Exercício: em nossa rede de relacionamentos mais próximos, quantos casos desses podem ser observados? Dentre eles, quantos estão presentes em pessoas sedentárias?

Exemplo (certamente não o único): estudo divulgado em meados deste ano no The Lancet, um grupo internacional de pesquisa que atua em colaboração com a Organização Mundial de Saúde, apontou que as taxas de diabetes tem aumentado ou permanecido igual em quase todas as partes do mundo durante as últimas três décadas. A cifra já supera 347 milhões de casos em todo o mundo. Somente na China são 138 milhões. Nos EUA, 36 milhões. Mais conhecimento e tecnologia não estão resolvendo.
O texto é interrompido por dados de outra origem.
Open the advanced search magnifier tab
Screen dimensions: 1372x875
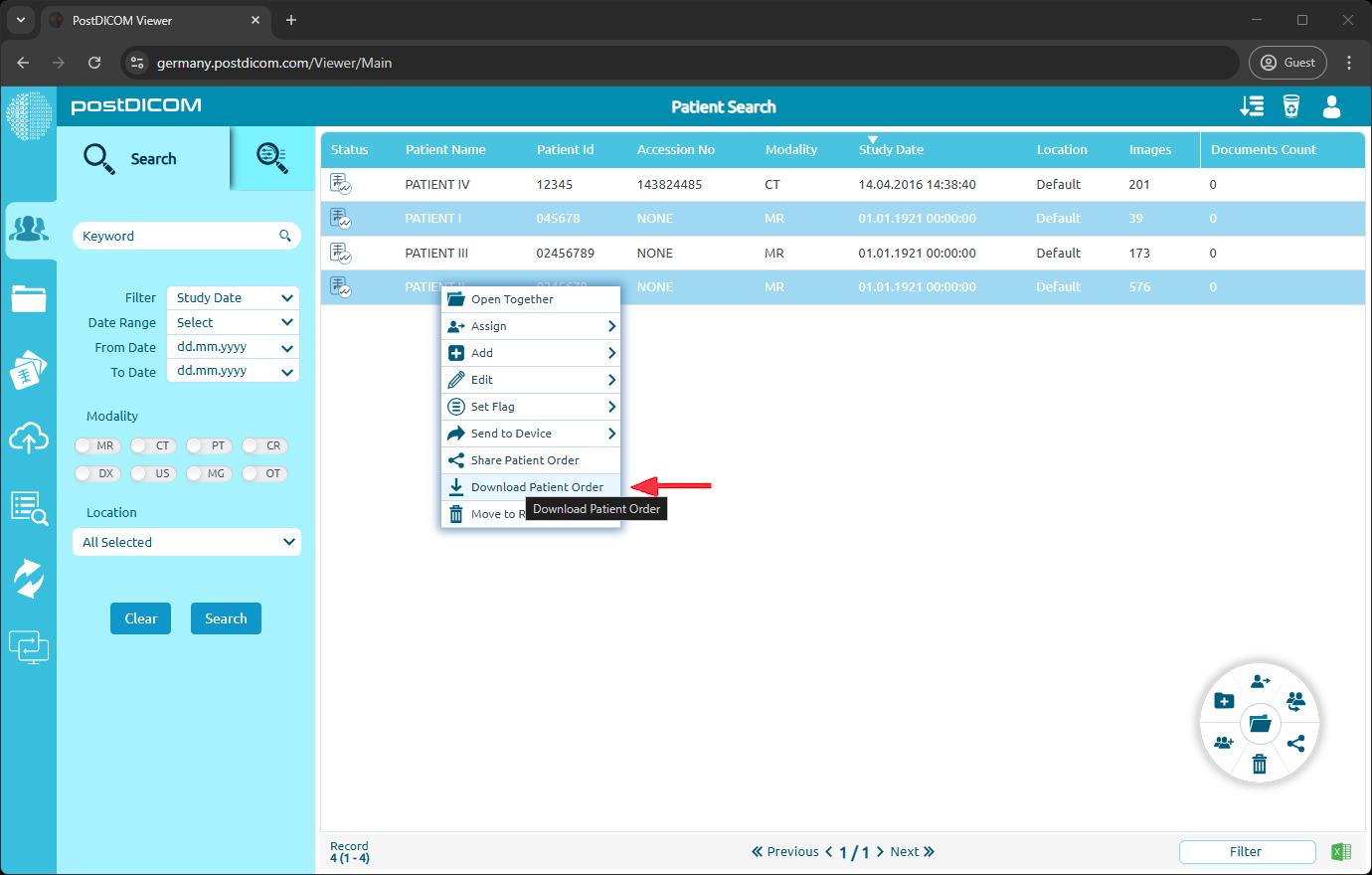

As duas maiores potências econômicas no topo puxam a fila do fracasso em termos de bem estar. 

Terceiro ato
Durante mais de 2,5 milhões de anos a espécie humana caminhou bastante, literalmente, pela necessidade de alimento ou busca por proteção. Nas últimas décadas, são inúmeras as propostas de facilidades criadas para imobilizar o corpo. Como alguém tem de produzir e comprar toda a parafernália oferecida, cada vez mais da agenda é entregue ao trabalho. As horas fora do local de produção (escritório, fábrica ou rua) são usadas para comprar ou se deslocar, basicamente. Nas médias e grandes cidades, o tempo disponível para cuidar do corpo (e, por tabela, da mente) é surrupiado em ordem crescente por filas modorrentas de carros a qualquer hora do dia ou da noite. Dante Alighieri classificaria seu inferno de playground se passasse uma semana observando a Marginal Tietê às seis e meia da tarde.

Tragicomédia
José Simão, cronista muito bem humorado, diz que o Brasil é o país da piada pronta. Talvez seja coerente também dizer que o ser humano é a espécie da tragédia pronta e anunciada. Observando os números expostos, até que seria uma boa piada se não fosse verdade. Caminhamos a passos largos para um colapso generalizado em termos de saúde e mobilidade, uma atrapalhando a outra, em justa equação de vice-versa. Aparentemente, somente traumas expressivos serão capazes de frear o ímpeto de consumir veículos ou a pandemia da preguiça sedentária. O cômico é verificar que, aos moldes do "Discurso da servidão voluntária" de Etienne de La Boétie, temos fatos incontestáveis que anunciam a tragédia e mesmo assim continuamos a sua construção diariamente. Será que confirmaremos a inevitabilidade que marca esse tipo de espetáculo? Voluntários construindo seu próprio cadafalso? Em uma derradeira analogia teatral, talvez seja oportuno lembrar que uma boa história é escrita por protagonistas. Que eles se levantem do sofá e provem que todo o conhecimento gerado pela humanidade não se reverterá em seu próprio presente de grego.